**Exercise task**
Swap "sidebar" for "side panel" in the lines starting at the one containing "Where should I" and ending at the end of the records, leaving everything else unchanged. Give back only those lines, and leave the pictures out.

* BEGIN Material shown *

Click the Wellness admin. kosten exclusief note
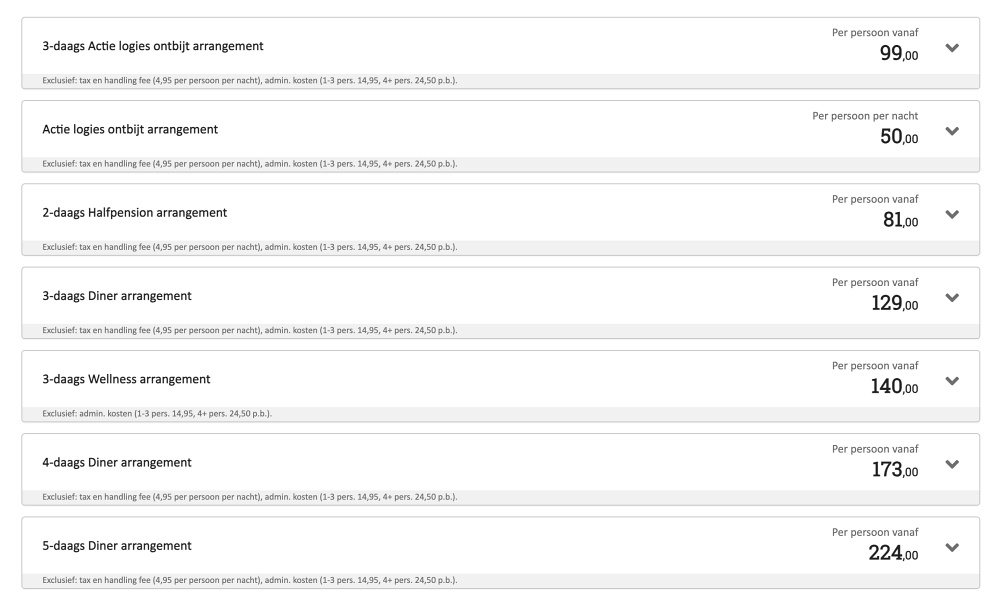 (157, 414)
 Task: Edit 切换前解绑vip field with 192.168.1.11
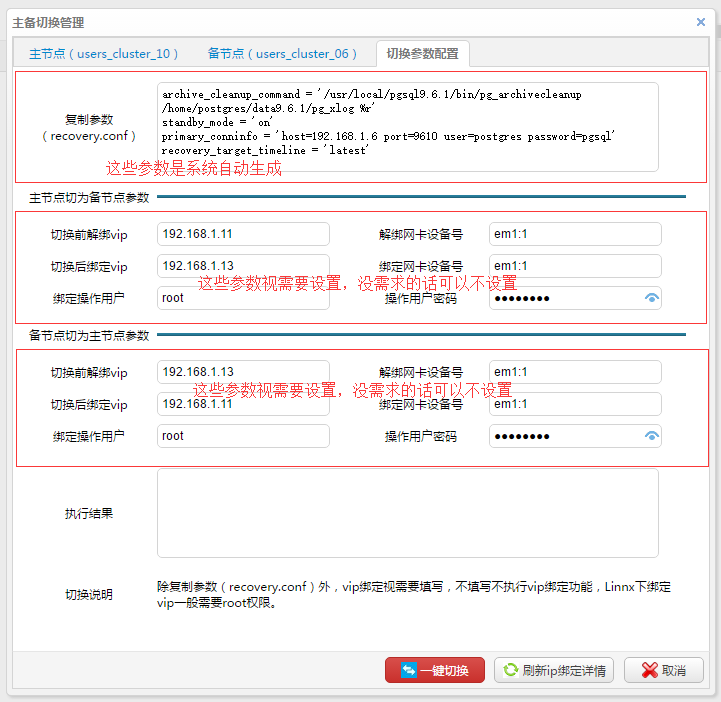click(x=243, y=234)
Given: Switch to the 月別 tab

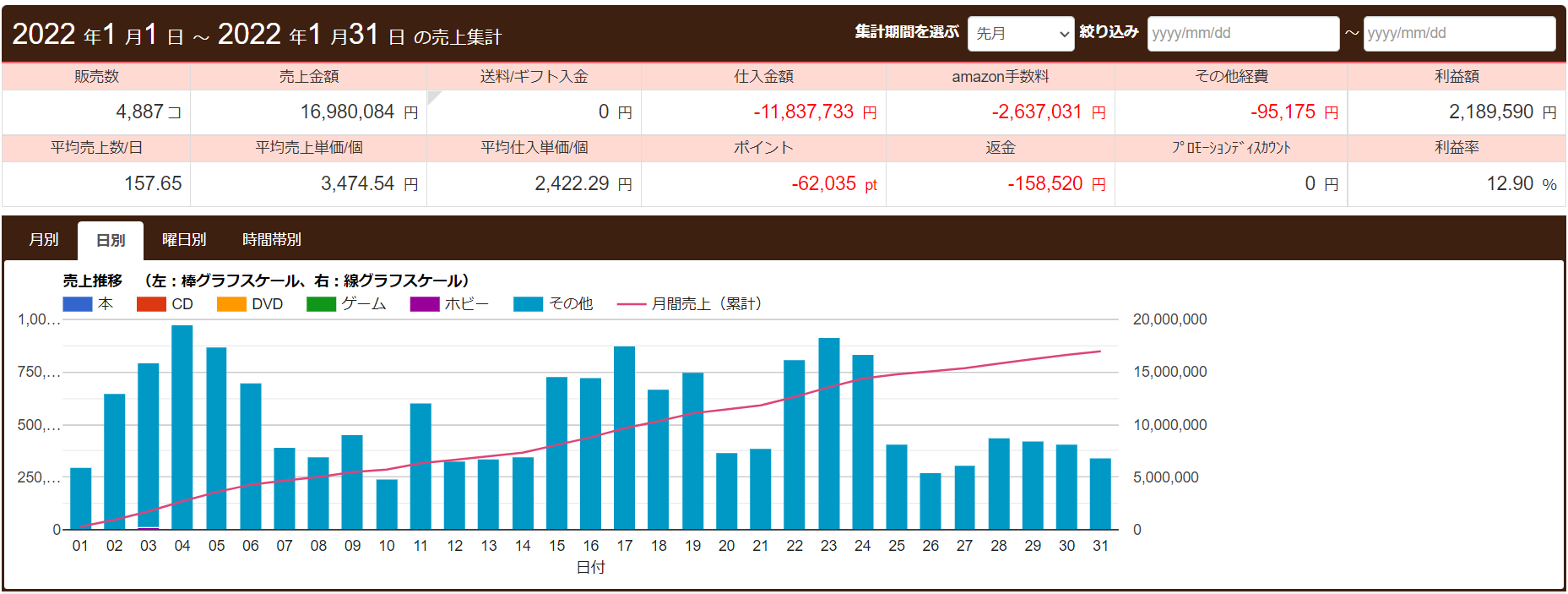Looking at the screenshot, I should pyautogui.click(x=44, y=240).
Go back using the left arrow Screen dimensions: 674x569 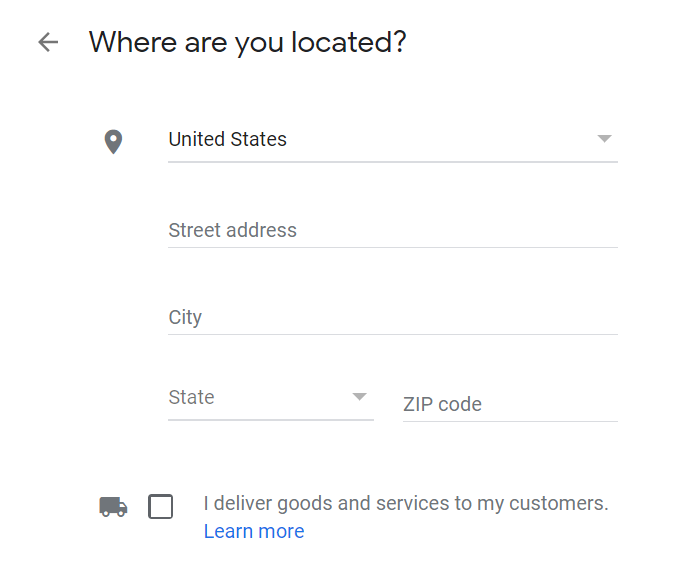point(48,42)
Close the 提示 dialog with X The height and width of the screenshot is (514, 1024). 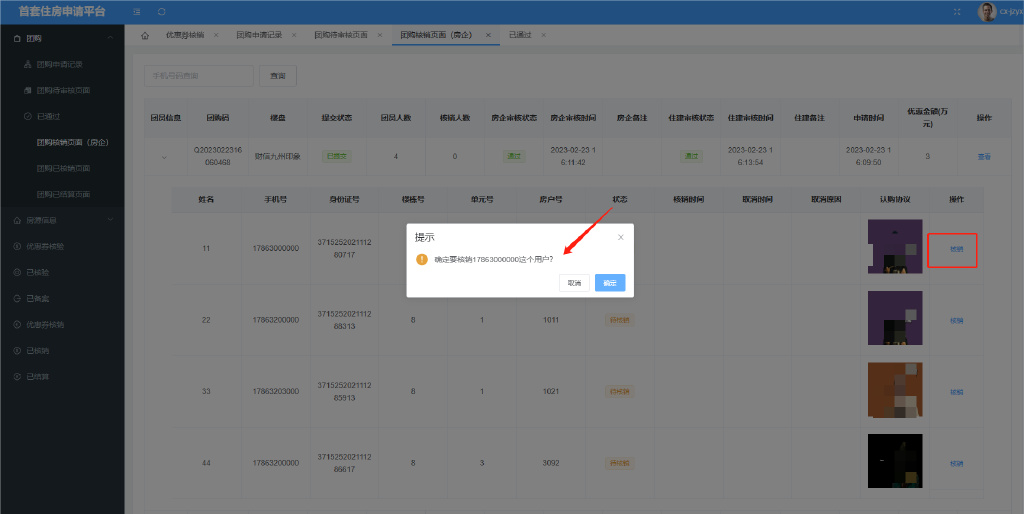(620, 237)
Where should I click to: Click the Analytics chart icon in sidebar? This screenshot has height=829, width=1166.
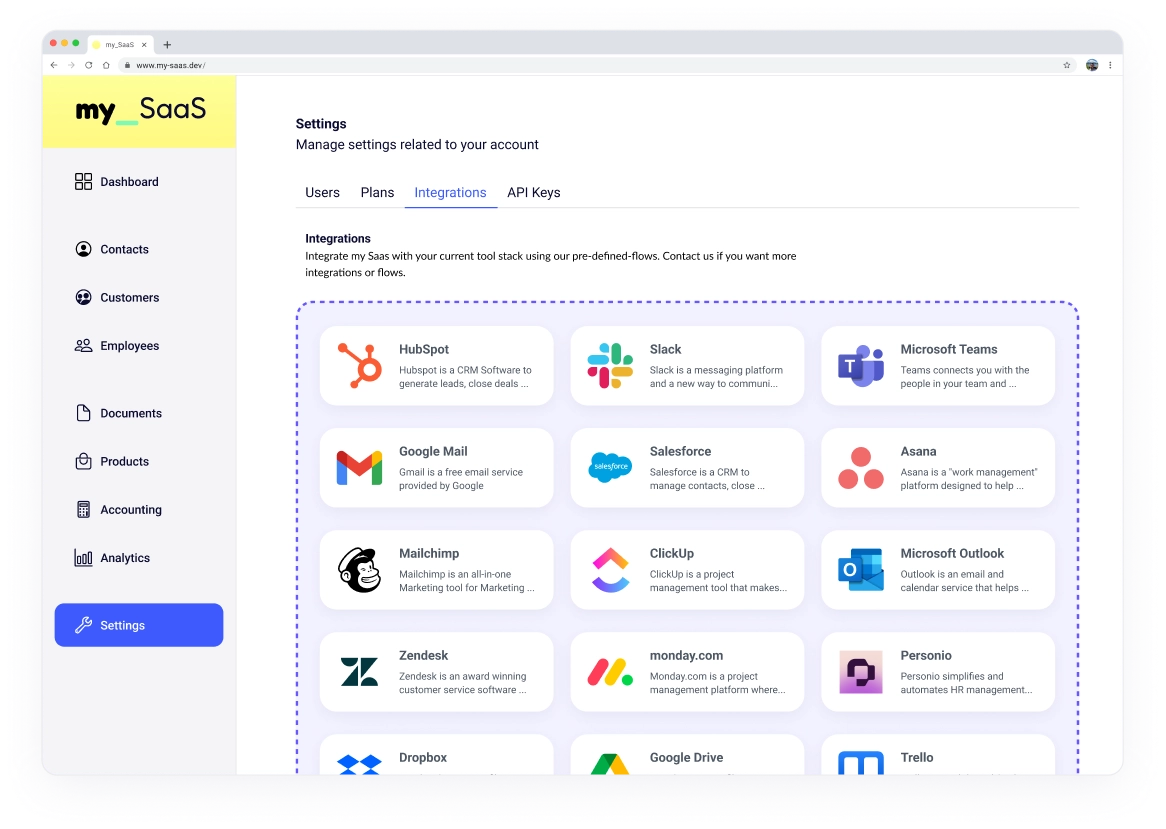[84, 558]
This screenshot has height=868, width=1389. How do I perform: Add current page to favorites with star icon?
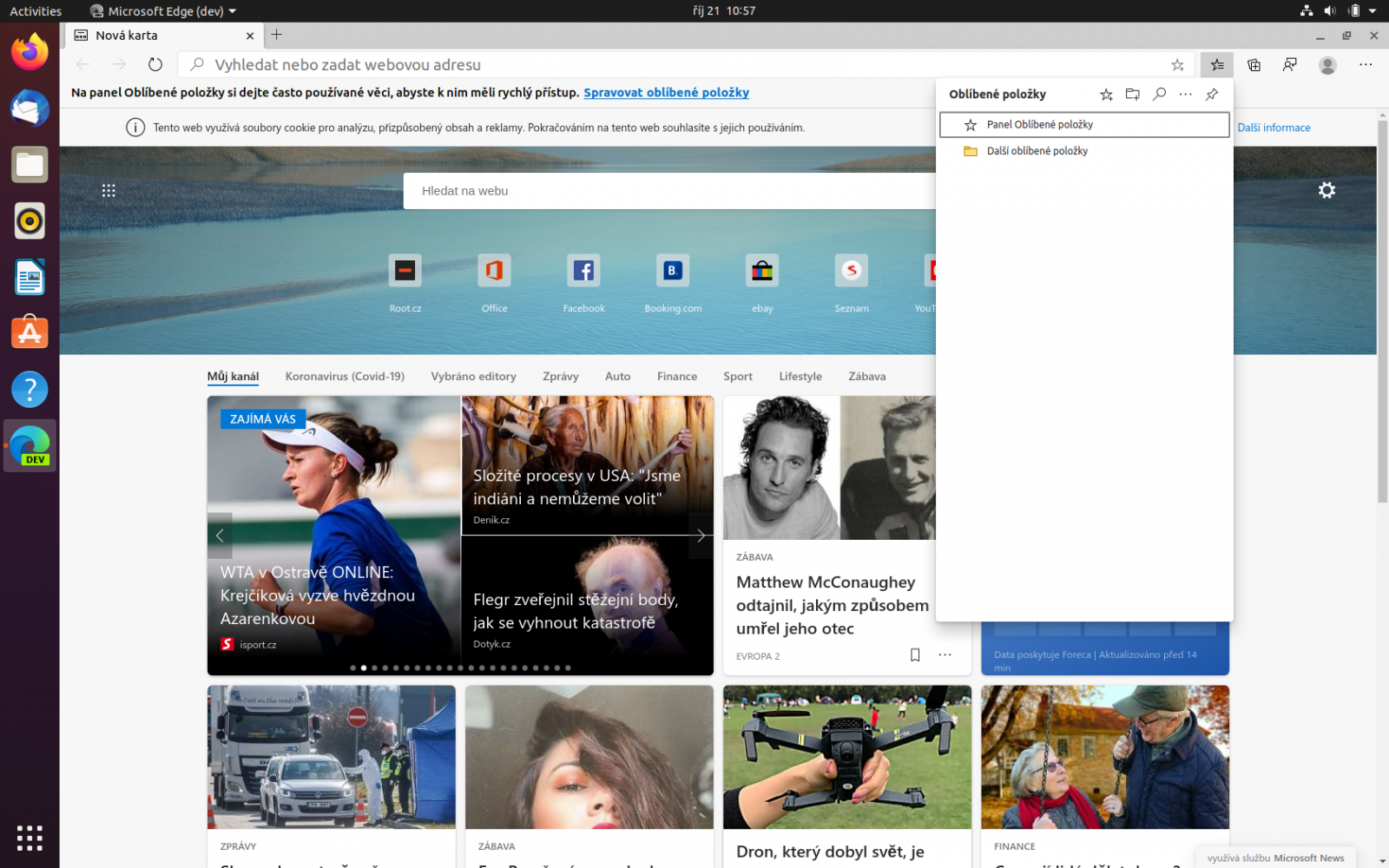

* END Material shown *

**Finished task**
Where should I click to: Click the Analytics chart icon in side panel? This screenshot has height=829, width=1166.
[84, 558]
This screenshot has height=868, width=1389. How do I perform: Add current page to favorites with star icon?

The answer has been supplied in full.